**EXERCISE PROMPT:** Every line of the listing below should be written out exactly, minus its images.

**RAW DATA:**
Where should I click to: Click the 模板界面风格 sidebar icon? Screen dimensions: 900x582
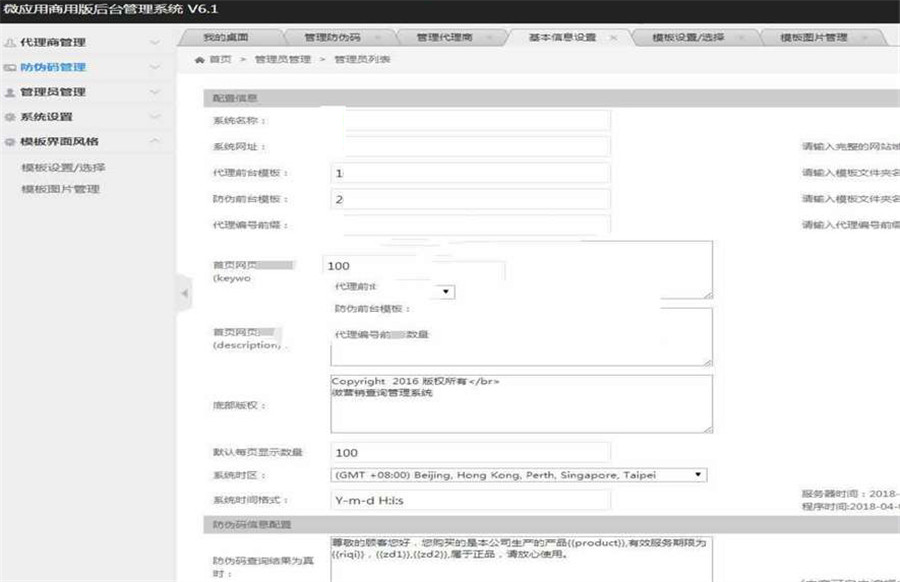10,142

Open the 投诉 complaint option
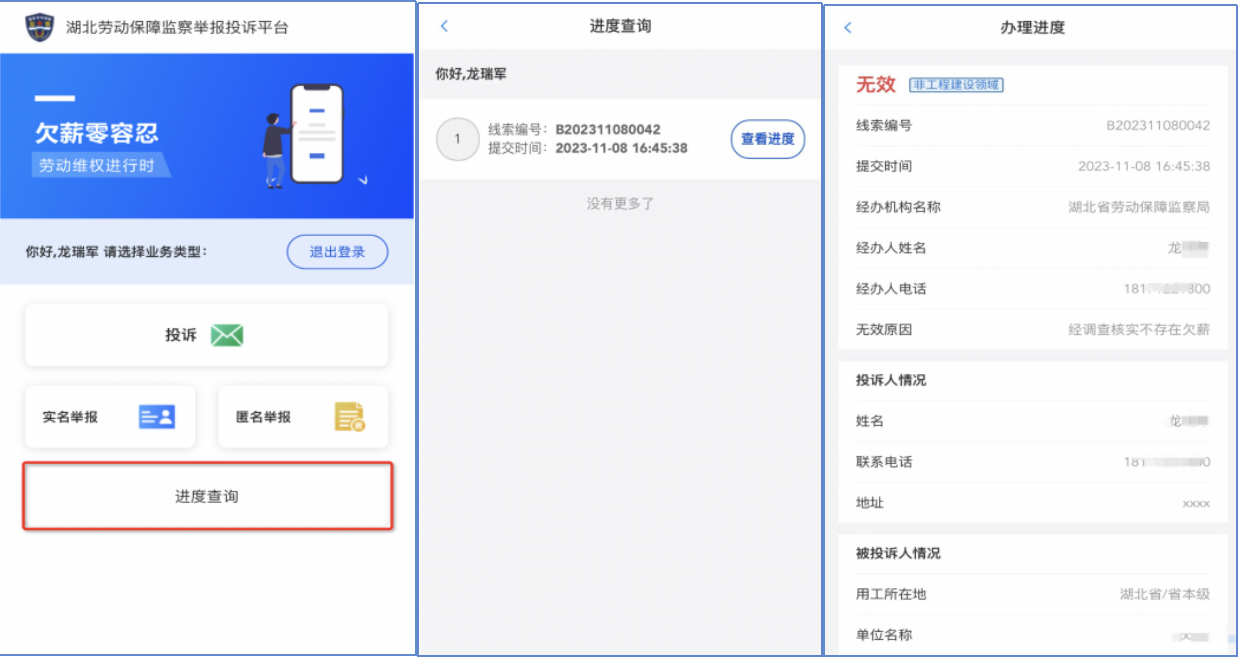point(206,336)
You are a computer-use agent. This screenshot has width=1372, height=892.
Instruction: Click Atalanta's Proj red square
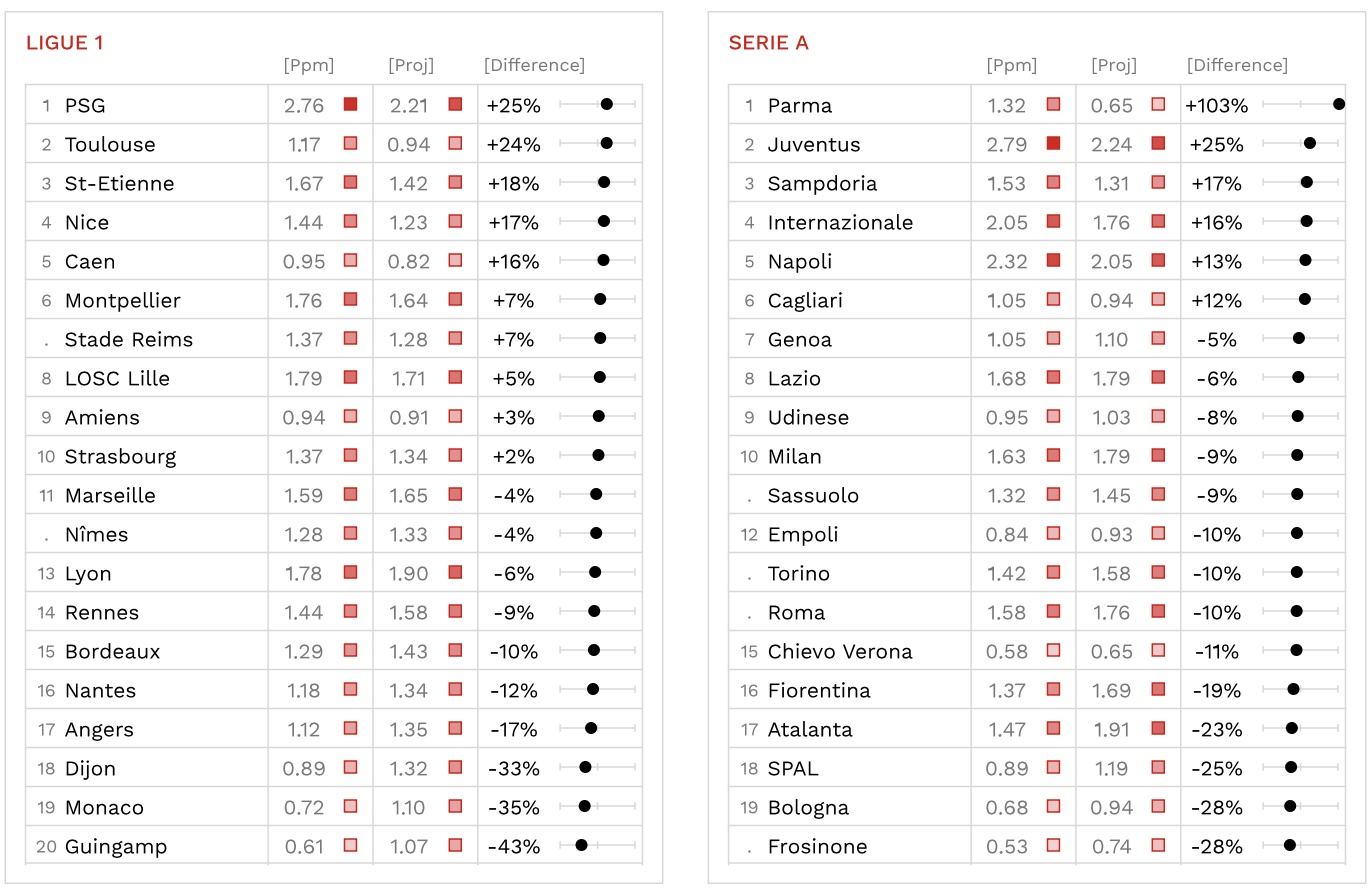(x=1158, y=728)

**TASK RESPONSE:**
Where should I click to: Click the 模板界面风格 sidebar icon? Screen dimensions: 900x582
10,142

Open the 投诉 complaint option
point(206,336)
You are a computer-use agent. This screenshot has width=1372, height=892.
Instruction: Click Atalanta's Proj red square
(x=1158, y=728)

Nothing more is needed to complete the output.